We found that eating disorders recorded in primary care are nearly 11 times more common in females than males and twice as common in people aged 16–20 years old, than in the 11-15 or 21-24 age groups. They are also one and a half times as common in people from the most affluent areas compared to the least.
The most common type of eating disorder was not either of the two most well known – anorexia and bulimia nervosa – but eating disorders “not otherwise specified”. This means that they are eating disorders that don’t quite reach the threshold to be defined as anorexia or bulimia nervosa.
We also found that fewer young people are being diagnosed with eating disorders every year in primary care. Rates decreased most significantly for bulimia nervosa, less so for eating disorders not otherwise specified, and remained stable for anorexia nervosa. Decreases were seen in females, and the 16–24 age group too. Significant decreases were also found in young people from the most deprived areas, but not the most affluent (where rates are higher), further widening the difference between the two groups.
The numbers of males diagnosed with an eating disorder was too small for further breakdown, since less than 500 individuals were diagnosed over the 11-year study period. The number of both males and females with bulimia nervosa were particularly small too, although we did see a 50% decrease in females diagnosed.
Rates in context
It’s not easy to unpick what these findings may mean and whether social media has played a part in these changing trends. Looking at bulimia nervosa alone, some researchers suggest that bulimia nervosa is a Western phenomena, based on a pressure to be thin, while anorexia nervosa is less culture bound, and exists across time, cultures and even species.
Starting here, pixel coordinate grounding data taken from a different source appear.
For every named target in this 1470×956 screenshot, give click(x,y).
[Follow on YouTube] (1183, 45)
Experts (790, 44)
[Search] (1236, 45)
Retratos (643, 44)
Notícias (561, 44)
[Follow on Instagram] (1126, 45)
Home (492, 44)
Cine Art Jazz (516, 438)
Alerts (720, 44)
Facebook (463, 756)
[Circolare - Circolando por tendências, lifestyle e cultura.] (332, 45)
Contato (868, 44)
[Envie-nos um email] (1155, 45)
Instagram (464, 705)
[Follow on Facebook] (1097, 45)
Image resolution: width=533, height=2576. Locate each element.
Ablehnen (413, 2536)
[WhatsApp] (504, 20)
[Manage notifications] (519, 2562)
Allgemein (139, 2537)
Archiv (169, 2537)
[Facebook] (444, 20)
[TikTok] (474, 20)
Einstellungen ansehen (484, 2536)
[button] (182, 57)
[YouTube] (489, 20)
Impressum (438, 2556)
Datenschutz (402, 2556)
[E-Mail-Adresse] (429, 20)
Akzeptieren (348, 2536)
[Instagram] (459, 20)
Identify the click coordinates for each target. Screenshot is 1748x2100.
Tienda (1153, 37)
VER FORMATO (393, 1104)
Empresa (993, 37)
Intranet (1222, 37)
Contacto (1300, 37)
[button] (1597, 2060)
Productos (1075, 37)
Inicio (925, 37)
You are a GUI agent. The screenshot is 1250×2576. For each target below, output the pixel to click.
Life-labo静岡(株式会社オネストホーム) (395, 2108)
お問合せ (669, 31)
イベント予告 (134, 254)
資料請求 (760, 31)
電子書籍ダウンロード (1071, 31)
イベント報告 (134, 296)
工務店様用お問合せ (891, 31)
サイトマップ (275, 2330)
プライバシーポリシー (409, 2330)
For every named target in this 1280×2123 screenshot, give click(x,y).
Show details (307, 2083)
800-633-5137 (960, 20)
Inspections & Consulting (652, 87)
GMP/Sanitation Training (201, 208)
They say that a decrease in bulimia nervosa could be attributed to the normalisation of being overweight, which reduces the pressure to be thin and leads to a decrease in bulimia nervosa. In which case, it could be argued that social media is affecting the trend, although not in the way that some might assume. Rather than increasing eating disorders, the body positivity and range of body shapes and sizes seen on social platforms is helping young people accept their own selves. This may also explain why the decrease is more evident in more deprived areas where the prevalence of obesity is higher.
But this concept is highly contested. And it’s hard to escape the rise in social media use and the increasing concerns about weight and body image. The mechanism where this might lead to eating concerns and disordered eating seems sensible. But our study doesn’t currently support that.
However, we did also find an increase in the number of people receiving in-patient care for eating disorders in England, which could suggest that people are being diagnosed with eating disorders at a later, more advanced stage than previously, requiring in-patient admission. Eating disorders can be problematic conditions for doctors to identify, refer and manage for several reasons.
Some studies have shown that diagnoses are less likely to be made if there are no specialist services in the area, for example. Greater availability of child and adolescent mental health services, and lower thresholds for acceptance of referrals than in adult services for eating disorders, could explain why eating disorder diagnosis rates for 11 to 15-year-olds have remained stable over the study period, yet decreased for 16 to 24-year-olds.
While more research must be done to work out whether, and how, social media influences the onset and continuation of eating disorders globally, studies like ours are starting to unpick assumptions we might make about the links between the two. And ultimately will help us to focus on creating better prevention and online therapeutic tools for young people with eating disorders and those who may go on to develop them.